_Ausgewählter Auszug_.
———
# Wallerwachstum



## griech (24. Juni 2012)

Wie schnell wachsen Waller in Deutschlands Teichen.
Ein Freund hat von 5 Jahren 8 Waller in seinen kleinen See eingesetzt. Gestern konnte er einen fangen, den er anhand der Zeichnung eindeutig identifizieren konnte.

Damals 25cm, heute 65cm und gut genährt. Kann das sein, dass ein Waller in Deutschland in 5 Jahren nur so wenig gewachsen ist? Habe gedacht, nach 5 Jahren kommen die schon auf einen Meter.


----------



## chxxstxxxx (24. Juni 2012)

*AW: Wallerwachstum*

Naja.. wenn er ihn zweifelsohne wiedererkannt hat, dann ist er anscheinend nur 40cm gewachsen.


----------



## Kalunga (24. Juni 2012)
———
_Bereitgestellte Einträge_.

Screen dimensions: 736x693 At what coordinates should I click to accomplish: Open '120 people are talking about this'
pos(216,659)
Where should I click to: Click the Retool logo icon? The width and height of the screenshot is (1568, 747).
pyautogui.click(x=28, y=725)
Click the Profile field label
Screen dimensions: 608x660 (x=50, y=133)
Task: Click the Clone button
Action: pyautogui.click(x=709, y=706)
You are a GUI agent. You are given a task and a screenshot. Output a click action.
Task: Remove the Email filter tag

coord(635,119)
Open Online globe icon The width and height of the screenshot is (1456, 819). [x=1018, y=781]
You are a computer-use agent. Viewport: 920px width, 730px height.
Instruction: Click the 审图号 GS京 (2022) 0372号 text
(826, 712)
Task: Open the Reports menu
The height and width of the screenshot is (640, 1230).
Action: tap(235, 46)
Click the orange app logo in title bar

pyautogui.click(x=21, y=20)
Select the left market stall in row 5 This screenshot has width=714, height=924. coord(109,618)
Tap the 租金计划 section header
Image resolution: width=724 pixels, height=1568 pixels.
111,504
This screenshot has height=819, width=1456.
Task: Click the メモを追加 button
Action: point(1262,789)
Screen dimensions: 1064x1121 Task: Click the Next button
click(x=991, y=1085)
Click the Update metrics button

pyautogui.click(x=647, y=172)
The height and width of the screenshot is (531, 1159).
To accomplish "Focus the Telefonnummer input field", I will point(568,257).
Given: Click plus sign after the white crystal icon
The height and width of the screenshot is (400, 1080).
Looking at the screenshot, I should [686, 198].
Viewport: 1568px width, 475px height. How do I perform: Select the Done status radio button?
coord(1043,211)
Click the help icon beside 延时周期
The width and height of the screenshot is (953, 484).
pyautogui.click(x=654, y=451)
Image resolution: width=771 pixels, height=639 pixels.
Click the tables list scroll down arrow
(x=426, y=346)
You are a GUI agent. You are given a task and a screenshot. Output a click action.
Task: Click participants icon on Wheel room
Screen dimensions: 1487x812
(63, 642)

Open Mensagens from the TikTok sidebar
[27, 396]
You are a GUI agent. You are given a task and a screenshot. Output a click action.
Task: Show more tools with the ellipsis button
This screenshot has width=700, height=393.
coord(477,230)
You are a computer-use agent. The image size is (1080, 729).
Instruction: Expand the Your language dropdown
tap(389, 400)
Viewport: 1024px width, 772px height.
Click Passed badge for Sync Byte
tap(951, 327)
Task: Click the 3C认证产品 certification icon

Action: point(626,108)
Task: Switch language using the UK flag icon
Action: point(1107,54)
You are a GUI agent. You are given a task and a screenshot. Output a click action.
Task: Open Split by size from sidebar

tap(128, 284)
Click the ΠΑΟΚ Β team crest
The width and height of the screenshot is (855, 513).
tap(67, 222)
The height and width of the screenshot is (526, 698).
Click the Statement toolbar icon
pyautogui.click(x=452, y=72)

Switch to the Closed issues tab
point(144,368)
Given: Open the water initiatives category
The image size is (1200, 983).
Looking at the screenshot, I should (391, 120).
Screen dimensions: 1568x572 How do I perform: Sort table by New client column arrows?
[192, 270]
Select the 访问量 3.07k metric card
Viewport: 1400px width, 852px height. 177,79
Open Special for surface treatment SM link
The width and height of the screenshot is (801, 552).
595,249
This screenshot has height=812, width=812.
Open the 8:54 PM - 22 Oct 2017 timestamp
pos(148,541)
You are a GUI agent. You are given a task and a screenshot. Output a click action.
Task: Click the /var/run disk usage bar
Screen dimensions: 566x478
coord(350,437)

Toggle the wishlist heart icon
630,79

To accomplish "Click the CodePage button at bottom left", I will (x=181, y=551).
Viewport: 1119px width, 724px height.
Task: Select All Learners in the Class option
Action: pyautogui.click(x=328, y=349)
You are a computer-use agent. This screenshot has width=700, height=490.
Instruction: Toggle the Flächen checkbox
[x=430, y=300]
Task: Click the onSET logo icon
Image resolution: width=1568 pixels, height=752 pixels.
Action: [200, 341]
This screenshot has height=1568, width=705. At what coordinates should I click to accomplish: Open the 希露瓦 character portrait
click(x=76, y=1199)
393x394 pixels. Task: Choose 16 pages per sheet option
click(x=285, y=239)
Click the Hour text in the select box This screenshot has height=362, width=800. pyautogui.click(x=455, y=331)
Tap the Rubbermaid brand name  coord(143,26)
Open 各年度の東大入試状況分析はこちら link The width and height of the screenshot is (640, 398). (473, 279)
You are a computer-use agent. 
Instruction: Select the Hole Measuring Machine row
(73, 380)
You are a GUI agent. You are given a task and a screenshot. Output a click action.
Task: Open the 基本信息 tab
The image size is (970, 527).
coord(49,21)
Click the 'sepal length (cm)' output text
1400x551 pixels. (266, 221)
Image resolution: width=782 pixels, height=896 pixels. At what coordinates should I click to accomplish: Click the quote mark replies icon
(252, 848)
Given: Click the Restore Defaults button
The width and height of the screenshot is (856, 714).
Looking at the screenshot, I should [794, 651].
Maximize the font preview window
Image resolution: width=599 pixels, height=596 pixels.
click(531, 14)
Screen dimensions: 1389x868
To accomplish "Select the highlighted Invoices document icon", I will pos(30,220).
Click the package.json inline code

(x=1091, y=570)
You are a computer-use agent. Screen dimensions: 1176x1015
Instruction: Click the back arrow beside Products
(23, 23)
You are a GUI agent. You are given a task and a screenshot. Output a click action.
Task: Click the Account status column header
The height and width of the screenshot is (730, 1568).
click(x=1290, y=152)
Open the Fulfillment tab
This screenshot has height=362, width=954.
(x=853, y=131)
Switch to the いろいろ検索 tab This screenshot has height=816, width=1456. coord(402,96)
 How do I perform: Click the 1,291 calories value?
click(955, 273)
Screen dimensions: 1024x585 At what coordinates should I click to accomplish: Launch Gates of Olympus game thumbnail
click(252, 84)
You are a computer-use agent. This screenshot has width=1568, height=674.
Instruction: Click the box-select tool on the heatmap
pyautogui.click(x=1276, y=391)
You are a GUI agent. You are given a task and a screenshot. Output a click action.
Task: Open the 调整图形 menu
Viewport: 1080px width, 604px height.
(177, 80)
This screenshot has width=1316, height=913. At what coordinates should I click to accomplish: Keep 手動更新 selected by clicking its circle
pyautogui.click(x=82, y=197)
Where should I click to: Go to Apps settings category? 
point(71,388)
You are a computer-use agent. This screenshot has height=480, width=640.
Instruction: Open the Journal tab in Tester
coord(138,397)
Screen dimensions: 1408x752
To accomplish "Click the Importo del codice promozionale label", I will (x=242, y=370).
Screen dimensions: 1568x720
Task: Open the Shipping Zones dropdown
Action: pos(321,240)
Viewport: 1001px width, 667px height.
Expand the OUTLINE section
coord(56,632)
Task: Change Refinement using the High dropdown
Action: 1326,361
———
_Aufgabenstellung 1_. Welche Länge hatte der gefangene Waller in der Forumsdiskussion über das Wallerwachstum damals, und welche hat er heute?
_Aufgabenstellung 2_. Setze die Forumsdiskussion über das Wallerwachstum mit dem Beitrag von Kalunga fort.

_Endgültige Antwort 1_. Damals war er 25 cm lang, heute misst er 65 cm.

_Endgültige Antwort 2_.
*AW: Wallerwachstum*

Das hängt auch von den Umständen ab...wie groß ist der See, wie ist das Nahrungsangebot?


----------



## Syntac (25. Juni 2012)

*AW: Wallerwachstum*

Finde ich reichlich wenig. Das ist vielleicht schon der Nachwuchs. 
Ich hatte Welse mit ca. 15cm eingesetzt (Frühjahr 2009), die haben jetzt so 80cm.


----------



## Gardenfly (25. Juni 2012)

*AW: Wallerwachstum*

Welse wachsen abhängig von den Temperaturen, bei meinen "Fischzüchter" sind 50-65er Welse 5 bis 6 Jahre alt. 
Es wurden im Verein seit ende der 70er Welse besetzt-1,4m war bislang der größte Fisch, in den warmen Sommern laichen sie sogar ab.Dieses Jahr wird man bei dem Wetter auch kein großes Wachstum erwarten können.
Das sind Ergebnisse aus Norddeutschland, im Süden kann alles anders aussehen.


----------



## griech (25. Juni 2012)

*AW: Wallerwachstum*

Die Temperaturen waren ja in den letzten Sommern alles andere als berauschend. Nach einem warmen Frühsommer folgte fast immer ein verregneter kühler Sommer. 2003 war es anders, in diesem Jahr auch.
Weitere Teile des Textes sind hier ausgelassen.